**Your tasks**
#1 Reproduce the part of the passage on digital ants and the power grid between "If the approach" and "to manufacturing systems.", inclusive.
#2 Continue the passage on digital ants protecting the power grid from the point where it stops.

**Supplied text**
·····
A report from earlier this year detailed just how important smart grid management can be. But, no doubt mitigating the risks associated with internet integration must also be addressed.
What's more, as the press release concludes, if this digital ant approach proves successful in safeguarding the power grid, it could have wide-ranging applications. The digital ant approach could help protect anything connected to SCADA (Supervisory Control and Data Acquisition) networks, computer systems that control everything from water and sewer management systems to mass transit and manufacturing operations.
Professor of Computer Science Errin Fulp is training an army of “digital ants” to turn loose into the power grid to seek out computer viruses trying to wreak havoc on the system.
If the approach proves successful in safeguarding the power grid, it could have wide-ranging applications on protecting anything connected to SCADA networks, computer systems that control everything from water and sewer management systems to mass transit systems to manufacturing systems.
·····
**Supplied data**
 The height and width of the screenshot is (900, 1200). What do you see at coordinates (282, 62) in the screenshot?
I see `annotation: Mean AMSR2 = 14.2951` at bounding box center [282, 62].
·····
**Numbered answers**
#1
If the approach proves successful in safeguarding the power grid, it could have wide-ranging applications on protecting anything connected to SCADA networks, computer systems that control everything from water and sewer management systems to mass transit systems to manufacturing systems.

#2
Fulp is working this summer with scientists at Pacific Northwest National Laboratory (PNNL) in Richland, Wash., on the next steps in the digital ant's technology, developed by PNNL and Wake Forest over the last several years. The approach is so promising that it was named one of the “ten technologies that have the power to change our lives,” by Scientific American magazine last year.
The power grid is probably more vulnerable to cyber attacks than security experts would like to admit, said Fulp, an expert in security and computer networks. As the grid becomes more and more interconnected, it offers hackers more points to enter the system; for instance, inserting a virus or computer worm into a low-security site, such as in your home’s smart grid, to gain access to more secure systems up the line.
“When that network connects to a power source, which connects to the smart grid, you have a jumping-off point” for computer viruses, he said. “A cyber attack can have a real physical result of shutting off power to a city or a nuclear power plant.”
The digital ant's technology could transform cybersecurity because it adapts rapidly to changing threats, said Fulp, who has received nearly $250,0000 in grants from PNNL/Battelle Memorial Institute for his ongoing research.
Unlike static and traditional security approaches, digital ants wander through computer networks looking for threats such as computer worms, self-replicating programs designed to steal information or facilitate unauthorized use of computers. When a digital ant detects a threat, it summons an army of ants to converge at that location, drawing the attention of human operators to investigate.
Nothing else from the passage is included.